Inspired by Scott Alexander’s monthly links (always an interesting mix of random topics), I decided to curate the interesting blogs and links I find as well into a monthly post. The cited resources might be old, just that I discovered them during this month.
This Jan, it is a mix of technical topics, both related to LLMs (my daily work) and unrelated as well as some non-tech related links.
DRoPE: Extending the Context of Pretrained LLMs by Dropping their Positional Embeddings
https://pub.sakana.ai/DroPE/
Position Embeddings encode relative token positions since attention is position independant. Most popular PE is RoPE embedding. NoPE transformers try to remove Position Embedding completely, but perform worse than RoPE transformers.
The blog shows that PE/RoPE is actually important by showing higher gradient norm for RoPE over NoPE transformers. Low gradient norms result in more uniform token embeddings and therefore more uniform attention maps. RoPE is therefore needed to break “attention uniformity”.
PE is needed for better performance, but breaks during long context. For this, the blog introduces yet another new technique, called DRoPE (Dropping Positional Embeddings). The DRoPE approach drops positional embeddings and runs a few training loops without it (14k tokens with PE and 2k tokens without). They show that the final model matches the fully trained model performance, but that isn’t enough.
The magic is when they show performance on long context tasks, for ex. needle-in-a-haystack task (NIAH) and show the DRoPE outperforms RoPE transformers (even those with scaling) significantly.
(Aside: I don’t know much about RoPE scaling techniques mentioned in the paper (PI, NTK-aware scheduling, YARN), so that will be a topic for a later post).
Negative Temperature in LLMs
https://cavendishlabs.org/blog/negative-temperature/
When applying softmax over the probabilities, we know that setting temperature to 0 will give us the same output deterministically. Higher temperatures smooth out the probability distributions making it more likely to pick random words. A temperature of infinity will result in a completely random output
With negative temperature, the model will sample the token that is least likely to occur next. So we get a deterministic garbage output of the lowest probability tokens. Interestingly he points that those tokens are so low probability that the model will not output them even if you ask them to!
Tinfoil - Privacy preserving inference and training
Apparently TEEs are still a thing: https://tinfoil.sh/technology
Starting from H100s, NVIDIA has introduced Confidential Computing, which includes the CPU and GPU in the trust boundary. CPU secure environment is a done thing, but including GPU in the trust boundary is the hard problem (especially since PCIe is not trusted). Obviously NVIDIA has made a lot of hardware changes to support this.
Tinfoil uses this to make inference and training privacy preserving. It seems they host inference models on the cloud and wrap with TEEs.
As interesting as it sounds, I don’t understand this completely. There is a paper that explains the internals of GPU Confidential Computing in more detail, which I might read if I have time.
Ascii rendering
Link: https://alexharri.com/blog/ascii-rendering
Amazing post on rendering an image in ASCII. Makes me feel like developing a rogue like game again.
Starting from simple black-white to averaging neighbors to defining and using the shape of characters to introducing contrast, the post has everything.
Will definitely implement atleast the first 50% of the article in Rust in the next month, perhaps implementing some of the changes proposed in the corresponding HN post!
The Deep Sea
Link: https://neal.fun/deep-sea/
An amazing visual representation of the deep sea, showing which creatures and what is found at different depths.
Some interesting titbits:
- The emperor penguin dives to a depth of 345 meters, deeper than several fish and the great white shark etc.
- Creepy alert!
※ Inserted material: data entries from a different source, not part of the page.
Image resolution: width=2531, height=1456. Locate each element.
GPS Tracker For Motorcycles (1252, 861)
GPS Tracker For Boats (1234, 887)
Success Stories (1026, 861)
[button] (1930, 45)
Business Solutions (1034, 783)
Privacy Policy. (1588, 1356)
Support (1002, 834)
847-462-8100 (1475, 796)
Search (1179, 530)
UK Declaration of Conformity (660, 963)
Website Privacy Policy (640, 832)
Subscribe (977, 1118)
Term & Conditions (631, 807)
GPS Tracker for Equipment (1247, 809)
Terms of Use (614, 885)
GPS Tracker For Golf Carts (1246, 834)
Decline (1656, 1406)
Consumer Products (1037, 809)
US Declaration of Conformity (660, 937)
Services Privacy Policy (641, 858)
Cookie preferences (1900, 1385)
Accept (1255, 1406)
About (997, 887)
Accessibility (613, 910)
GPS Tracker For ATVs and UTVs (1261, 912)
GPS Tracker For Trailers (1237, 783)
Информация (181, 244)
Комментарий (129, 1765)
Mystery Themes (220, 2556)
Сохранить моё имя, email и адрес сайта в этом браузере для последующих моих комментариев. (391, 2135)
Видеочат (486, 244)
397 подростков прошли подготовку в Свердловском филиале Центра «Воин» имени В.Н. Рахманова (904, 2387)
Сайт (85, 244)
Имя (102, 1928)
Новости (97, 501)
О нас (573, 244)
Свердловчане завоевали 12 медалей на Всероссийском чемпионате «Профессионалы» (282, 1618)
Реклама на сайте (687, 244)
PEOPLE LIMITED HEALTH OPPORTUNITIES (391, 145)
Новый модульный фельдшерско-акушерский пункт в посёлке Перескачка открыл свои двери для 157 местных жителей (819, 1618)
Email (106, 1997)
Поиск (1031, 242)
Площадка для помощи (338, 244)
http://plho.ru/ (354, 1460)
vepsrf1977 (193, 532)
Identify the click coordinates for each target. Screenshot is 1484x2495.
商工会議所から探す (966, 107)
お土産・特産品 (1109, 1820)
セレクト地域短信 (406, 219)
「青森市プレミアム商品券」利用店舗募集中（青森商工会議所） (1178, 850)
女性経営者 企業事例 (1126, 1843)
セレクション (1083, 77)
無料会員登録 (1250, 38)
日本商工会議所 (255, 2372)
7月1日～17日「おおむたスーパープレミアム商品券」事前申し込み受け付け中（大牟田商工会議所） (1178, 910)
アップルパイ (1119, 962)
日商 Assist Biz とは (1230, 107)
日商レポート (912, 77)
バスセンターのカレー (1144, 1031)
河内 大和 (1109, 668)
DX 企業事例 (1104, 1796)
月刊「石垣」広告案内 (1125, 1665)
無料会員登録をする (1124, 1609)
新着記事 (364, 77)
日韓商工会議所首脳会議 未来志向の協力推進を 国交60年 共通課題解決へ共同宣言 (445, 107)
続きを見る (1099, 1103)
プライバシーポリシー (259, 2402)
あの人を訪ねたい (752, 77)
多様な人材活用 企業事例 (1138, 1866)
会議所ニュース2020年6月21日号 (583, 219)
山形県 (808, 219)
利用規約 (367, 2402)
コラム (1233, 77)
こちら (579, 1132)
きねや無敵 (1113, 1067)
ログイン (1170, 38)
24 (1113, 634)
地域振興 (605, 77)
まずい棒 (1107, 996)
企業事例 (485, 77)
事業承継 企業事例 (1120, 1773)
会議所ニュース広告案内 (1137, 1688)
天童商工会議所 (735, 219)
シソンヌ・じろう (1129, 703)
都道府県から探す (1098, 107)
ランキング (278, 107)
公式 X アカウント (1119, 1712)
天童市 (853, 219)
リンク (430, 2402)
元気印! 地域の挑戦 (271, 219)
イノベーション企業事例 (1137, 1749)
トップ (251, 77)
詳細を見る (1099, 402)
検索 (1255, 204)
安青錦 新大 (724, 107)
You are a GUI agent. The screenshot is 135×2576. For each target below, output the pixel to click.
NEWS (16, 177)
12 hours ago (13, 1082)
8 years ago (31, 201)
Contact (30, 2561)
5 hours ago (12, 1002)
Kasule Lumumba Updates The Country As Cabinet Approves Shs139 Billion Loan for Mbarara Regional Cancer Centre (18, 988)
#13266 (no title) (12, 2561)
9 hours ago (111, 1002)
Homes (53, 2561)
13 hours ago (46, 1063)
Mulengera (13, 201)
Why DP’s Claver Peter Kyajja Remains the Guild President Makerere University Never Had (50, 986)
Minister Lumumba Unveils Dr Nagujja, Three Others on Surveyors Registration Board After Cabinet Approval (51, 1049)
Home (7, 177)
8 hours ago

The Japanese Spider Crab (at a depth of 650 meters) is the largest known crab with a maximum leg span of 3.8m.
- Coelacanths were thought to be extinct until found alive in 1938!
- Midnight zone is where sunlight doesn’t even reach.
- Elephant seal dives upto 2400 meters.
- The Titanic wreckage is at a depth of 3800 meters.
- 10000 meters is the deepest anyone has ever gone, with the Challenger mission.
On Anger - Some food for thought
Saw a message in this open thread on understanding anger which resonated with me.
Contents below are copied verbatim:
”””
When is a response in anger ever justified?
My life experience and all the advice at least I’ve ever received is never. But then what the hell is the point of this emotion? Just as a signal that boundaries have been crossed? Feels like a useless emotion.
“””
”””
Anger was useful in evolutionary settings as a threat display. It signals boundary-crossing and probably was very useful for negotiating boundaries without resorting to actual violence.
Well it may feel useless but it is a fact, so the only thing one can do is channel it and manage it.
“””
Do we get angry when we’re scared? I think I do sometimes. Anger does cloud your judgement, make you do things you would not do if you had more self-control.
Anger does always need to be controlled, don’t we always regret the things done in anger?